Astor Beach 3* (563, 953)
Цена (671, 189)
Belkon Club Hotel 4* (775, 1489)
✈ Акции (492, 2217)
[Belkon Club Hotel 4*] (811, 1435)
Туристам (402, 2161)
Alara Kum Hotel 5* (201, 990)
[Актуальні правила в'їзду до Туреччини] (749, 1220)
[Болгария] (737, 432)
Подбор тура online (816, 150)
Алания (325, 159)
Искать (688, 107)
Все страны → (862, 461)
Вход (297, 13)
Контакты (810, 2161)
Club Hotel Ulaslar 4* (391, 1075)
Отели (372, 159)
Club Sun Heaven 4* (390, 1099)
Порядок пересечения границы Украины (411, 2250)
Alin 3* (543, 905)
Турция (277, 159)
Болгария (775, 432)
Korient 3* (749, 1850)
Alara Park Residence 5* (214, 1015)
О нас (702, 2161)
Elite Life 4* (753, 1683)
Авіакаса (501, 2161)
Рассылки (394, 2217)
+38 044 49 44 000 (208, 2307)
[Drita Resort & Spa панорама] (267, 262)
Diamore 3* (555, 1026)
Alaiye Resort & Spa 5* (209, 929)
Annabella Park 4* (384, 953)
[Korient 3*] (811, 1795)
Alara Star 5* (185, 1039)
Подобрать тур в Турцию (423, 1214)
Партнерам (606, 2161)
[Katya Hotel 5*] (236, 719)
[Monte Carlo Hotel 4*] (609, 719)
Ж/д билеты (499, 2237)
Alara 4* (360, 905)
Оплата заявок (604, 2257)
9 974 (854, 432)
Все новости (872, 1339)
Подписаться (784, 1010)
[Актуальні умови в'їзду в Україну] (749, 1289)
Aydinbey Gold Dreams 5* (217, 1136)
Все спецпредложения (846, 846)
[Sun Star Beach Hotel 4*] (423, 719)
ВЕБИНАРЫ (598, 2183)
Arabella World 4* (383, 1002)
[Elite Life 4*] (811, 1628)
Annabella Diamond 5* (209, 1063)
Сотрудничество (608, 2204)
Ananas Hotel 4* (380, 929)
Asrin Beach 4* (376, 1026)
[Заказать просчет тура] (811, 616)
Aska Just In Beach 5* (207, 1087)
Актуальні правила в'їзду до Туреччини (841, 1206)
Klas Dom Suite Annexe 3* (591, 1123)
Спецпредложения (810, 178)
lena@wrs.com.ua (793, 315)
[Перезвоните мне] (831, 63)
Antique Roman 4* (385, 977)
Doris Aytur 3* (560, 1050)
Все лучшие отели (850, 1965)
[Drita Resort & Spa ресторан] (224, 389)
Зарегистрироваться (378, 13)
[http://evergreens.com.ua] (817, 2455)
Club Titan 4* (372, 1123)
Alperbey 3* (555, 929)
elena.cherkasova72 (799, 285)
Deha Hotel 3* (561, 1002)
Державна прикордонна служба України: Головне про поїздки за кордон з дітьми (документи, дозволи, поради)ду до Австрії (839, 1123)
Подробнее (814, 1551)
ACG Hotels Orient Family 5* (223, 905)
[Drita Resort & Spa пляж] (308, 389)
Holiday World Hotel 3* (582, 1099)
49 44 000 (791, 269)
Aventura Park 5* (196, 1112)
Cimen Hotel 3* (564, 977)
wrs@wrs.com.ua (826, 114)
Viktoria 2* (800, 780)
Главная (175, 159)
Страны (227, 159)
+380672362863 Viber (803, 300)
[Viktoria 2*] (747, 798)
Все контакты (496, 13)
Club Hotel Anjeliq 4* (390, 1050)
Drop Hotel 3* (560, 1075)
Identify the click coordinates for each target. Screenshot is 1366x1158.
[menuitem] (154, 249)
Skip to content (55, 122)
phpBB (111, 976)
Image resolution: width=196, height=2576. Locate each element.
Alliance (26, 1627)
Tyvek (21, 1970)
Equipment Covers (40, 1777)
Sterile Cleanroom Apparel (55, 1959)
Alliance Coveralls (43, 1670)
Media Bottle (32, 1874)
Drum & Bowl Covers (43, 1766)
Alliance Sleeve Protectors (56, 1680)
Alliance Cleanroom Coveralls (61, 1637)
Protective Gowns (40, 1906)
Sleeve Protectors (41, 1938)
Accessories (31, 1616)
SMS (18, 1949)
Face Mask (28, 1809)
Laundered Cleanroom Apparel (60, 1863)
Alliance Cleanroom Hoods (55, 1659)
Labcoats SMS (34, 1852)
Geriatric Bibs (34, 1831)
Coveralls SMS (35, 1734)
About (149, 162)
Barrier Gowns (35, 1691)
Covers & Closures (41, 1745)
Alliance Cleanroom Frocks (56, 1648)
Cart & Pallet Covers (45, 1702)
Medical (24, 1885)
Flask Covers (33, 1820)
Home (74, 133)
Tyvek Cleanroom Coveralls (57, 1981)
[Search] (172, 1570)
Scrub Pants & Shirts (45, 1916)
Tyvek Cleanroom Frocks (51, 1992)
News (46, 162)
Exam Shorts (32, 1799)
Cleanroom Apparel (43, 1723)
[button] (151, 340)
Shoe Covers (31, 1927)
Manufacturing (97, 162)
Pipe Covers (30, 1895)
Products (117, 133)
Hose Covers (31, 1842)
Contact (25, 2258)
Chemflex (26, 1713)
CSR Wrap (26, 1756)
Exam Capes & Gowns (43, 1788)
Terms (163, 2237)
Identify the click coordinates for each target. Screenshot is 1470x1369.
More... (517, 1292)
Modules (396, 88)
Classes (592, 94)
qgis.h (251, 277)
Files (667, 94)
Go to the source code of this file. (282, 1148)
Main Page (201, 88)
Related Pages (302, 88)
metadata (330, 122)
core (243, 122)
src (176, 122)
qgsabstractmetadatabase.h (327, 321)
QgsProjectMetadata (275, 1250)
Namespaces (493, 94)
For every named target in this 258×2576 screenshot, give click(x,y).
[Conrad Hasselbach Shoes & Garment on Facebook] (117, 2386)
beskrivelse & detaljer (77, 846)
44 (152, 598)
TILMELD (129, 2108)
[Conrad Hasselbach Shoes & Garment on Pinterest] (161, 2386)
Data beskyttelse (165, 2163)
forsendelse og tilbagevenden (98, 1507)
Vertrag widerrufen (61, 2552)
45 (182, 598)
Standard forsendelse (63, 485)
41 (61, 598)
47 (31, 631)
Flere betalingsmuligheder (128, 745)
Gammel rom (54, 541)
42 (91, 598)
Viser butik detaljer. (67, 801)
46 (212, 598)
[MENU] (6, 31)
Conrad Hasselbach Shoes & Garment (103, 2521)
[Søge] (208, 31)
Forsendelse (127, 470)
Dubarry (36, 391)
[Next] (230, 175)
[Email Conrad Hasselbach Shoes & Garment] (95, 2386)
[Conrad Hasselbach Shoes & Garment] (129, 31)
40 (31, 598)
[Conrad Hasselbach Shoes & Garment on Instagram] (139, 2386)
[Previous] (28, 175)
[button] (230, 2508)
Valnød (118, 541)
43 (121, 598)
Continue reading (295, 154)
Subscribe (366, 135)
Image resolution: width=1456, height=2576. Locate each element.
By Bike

========

*WHAT YOU HAVE TO DO*.
The answer is the full set of records above, repeated exactly.

*COMPLETED EXERCISE*.
Astor Beach 3* (563, 953)
Цена (671, 189)
Belkon Club Hotel 4* (775, 1489)
✈ Акции (492, 2217)
[Belkon Club Hotel 4*] (811, 1435)
Туристам (402, 2161)
Alara Kum Hotel 5* (201, 990)
[Актуальні правила в'їзду до Туреччини] (749, 1220)
[Болгария] (737, 432)
Подбор тура online (816, 150)
Алания (325, 159)
Искать (688, 107)
Все страны → (862, 461)
Вход (297, 13)
Контакты (810, 2161)
Club Hotel Ulaslar 4* (391, 1075)
Отели (372, 159)
Club Sun Heaven 4* (390, 1099)
Порядок пересечения границы Украины (411, 2250)
Alin 3* (543, 905)
Турция (277, 159)
Болгария (775, 432)
Korient 3* (749, 1850)
Alara Park Residence 5* (214, 1015)
О нас (702, 2161)
Elite Life 4* (753, 1683)
Авіакаса (501, 2161)
Рассылки (394, 2217)
+38 044 49 44 000 (208, 2307)
[Drita Resort & Spa панорама] (267, 262)
Diamore 3* (555, 1026)
Alaiye Resort & Spa 5* (209, 929)
Annabella Park 4* (384, 953)
[Korient 3*] (811, 1795)
Alara Star 5* (185, 1039)
Подобрать тур в Турцию (423, 1214)
Партнерам (606, 2161)
[Katya Hotel 5*] (236, 719)
[Monte Carlo Hotel 4*] (609, 719)
Ж/д билеты (499, 2237)
Alara 4* (360, 905)
Оплата заявок (604, 2257)
9 974 (854, 432)
Все новости (872, 1339)
Подписаться (784, 1010)
[Актуальні умови в'їзду в Україну] (749, 1289)
Aydinbey Gold Dreams 5* (217, 1136)
Все спецпредложения (846, 846)
[Sun Star Beach Hotel 4*] (423, 719)
ВЕБИНАРЫ (598, 2183)
Arabella World 4* (383, 1002)
[Elite Life 4*] (811, 1628)
Annabella Diamond 5* (209, 1063)
Сотрудничество (608, 2204)
Ananas Hotel 4* (380, 929)
Asrin Beach 4* (376, 1026)
[Заказать просчет тура] (811, 616)
Aska Just In Beach 5* (207, 1087)
Актуальні правила в'їзду до Туреччини (841, 1206)
Klas Dom Suite Annexe 3* (591, 1123)
Спецпредложения (810, 178)
lena@wrs.com.ua (793, 315)
[Перезвоните мне] (831, 63)
Antique Roman 4* (385, 977)
Doris Aytur 3* (560, 1050)
Все лучшие отели (850, 1965)
[Drita Resort & Spa ресторан] (224, 389)
Зарегистрироваться (378, 13)
[http://evergreens.com.ua] (817, 2455)
Club Titan 4* (372, 1123)
Alperbey 3* (555, 929)
elena.cherkasova72 (799, 285)
Deha Hotel 3* (561, 1002)
Державна прикордонна служба України: Головне про поїздки за кордон з дітьми (документи, дозволи, поради)ду до Австрії (839, 1123)
Подробнее (814, 1551)
ACG Hotels Orient Family 5* (223, 905)
[Drita Resort & Spa пляж] (308, 389)
Holiday World Hotel 3* (582, 1099)
49 44 000 (791, 269)
Aventura Park 5* (196, 1112)
Cimen Hotel 3* (564, 977)
wrs@wrs.com.ua (826, 114)
Viktoria 2* (800, 780)
Главная (175, 159)
Страны (227, 159)
+380672362863 Viber (803, 300)
[Viktoria 2*] (747, 798)
Все контакты (496, 13)
Club Hotel Anjeliq 4* (390, 1050)
Drop Hotel 3* (560, 1075)
Identify the click coordinates for each target. Screenshot is 1366x1158.
[menuitem] (154, 249)
Skip to content (55, 122)
phpBB (111, 976)
Image resolution: width=196, height=2576. Locate each element.
Alliance (26, 1627)
Tyvek (21, 1970)
Equipment Covers (40, 1777)
Sterile Cleanroom Apparel (55, 1959)
Alliance Coveralls (43, 1670)
Media Bottle (32, 1874)
Drum & Bowl Covers (43, 1766)
Alliance Sleeve Protectors (56, 1680)
Alliance Cleanroom Coveralls (61, 1637)
Protective Gowns (40, 1906)
Sleeve Protectors (41, 1938)
Accessories (31, 1616)
SMS (18, 1949)
Face Mask (28, 1809)
Laundered Cleanroom Apparel (60, 1863)
Alliance Cleanroom Hoods (55, 1659)
Labcoats SMS (34, 1852)
Geriatric Bibs (34, 1831)
Coveralls SMS (35, 1734)
About (149, 162)
Barrier Gowns (35, 1691)
Covers & Closures (41, 1745)
Alliance Cleanroom Frocks (56, 1648)
Cart & Pallet Covers (45, 1702)
Medical (24, 1885)
Flask Covers (33, 1820)
Home (74, 133)
Tyvek Cleanroom Coveralls (57, 1981)
[Search] (172, 1570)
Scrub Pants & Shirts (45, 1916)
Tyvek Cleanroom Frocks (51, 1992)
News (46, 162)
Exam Shorts (32, 1799)
Cleanroom Apparel (43, 1723)
[button] (151, 340)
Shoe Covers (31, 1927)
Manufacturing (97, 162)
Pipe Covers (30, 1895)
Products (117, 133)
Hose Covers (31, 1842)
Contact (25, 2258)
Chemflex (26, 1713)
CSR Wrap (26, 1756)
Exam Capes & Gowns (43, 1788)
Terms (163, 2237)
Identify the click coordinates for each target. Screenshot is 1470x1369.
More... (517, 1292)
Modules (396, 88)
Classes (592, 94)
qgis.h (251, 277)
Files (667, 94)
Go to the source code of this file. (282, 1148)
Main Page (201, 88)
Related Pages (302, 88)
metadata (330, 122)
core (243, 122)
src (176, 122)
qgsabstractmetadatabase.h (327, 321)
QgsProjectMetadata (275, 1250)
Namespaces (493, 94)
For every named target in this 258×2576 screenshot, give click(x,y).
[Conrad Hasselbach Shoes & Garment on Facebook] (117, 2386)
beskrivelse & detaljer (77, 846)
44 (152, 598)
TILMELD (129, 2108)
[Conrad Hasselbach Shoes & Garment on Pinterest] (161, 2386)
Data beskyttelse (165, 2163)
forsendelse og tilbagevenden (98, 1507)
Vertrag widerrufen (61, 2552)
45 (182, 598)
Standard forsendelse (63, 485)
41 (61, 598)
47 (31, 631)
Flere betalingsmuligheder (128, 745)
Gammel rom (54, 541)
42 (91, 598)
Viser butik detaljer. (67, 801)
46 (212, 598)
[MENU] (6, 31)
Conrad Hasselbach Shoes & Garment (103, 2521)
[Søge] (208, 31)
Forsendelse (127, 470)
Dubarry (36, 391)
[Next] (230, 175)
[Email Conrad Hasselbach Shoes & Garment] (95, 2386)
[Conrad Hasselbach Shoes & Garment] (129, 31)
40 (31, 598)
[Conrad Hasselbach Shoes & Garment on Instagram] (139, 2386)
[Previous] (28, 175)
[button] (230, 2508)
Valnød (118, 541)
43 (121, 598)
Continue reading (295, 154)
Subscribe (366, 135)
Image resolution: width=1456, height=2576. Locate each element.
By Bike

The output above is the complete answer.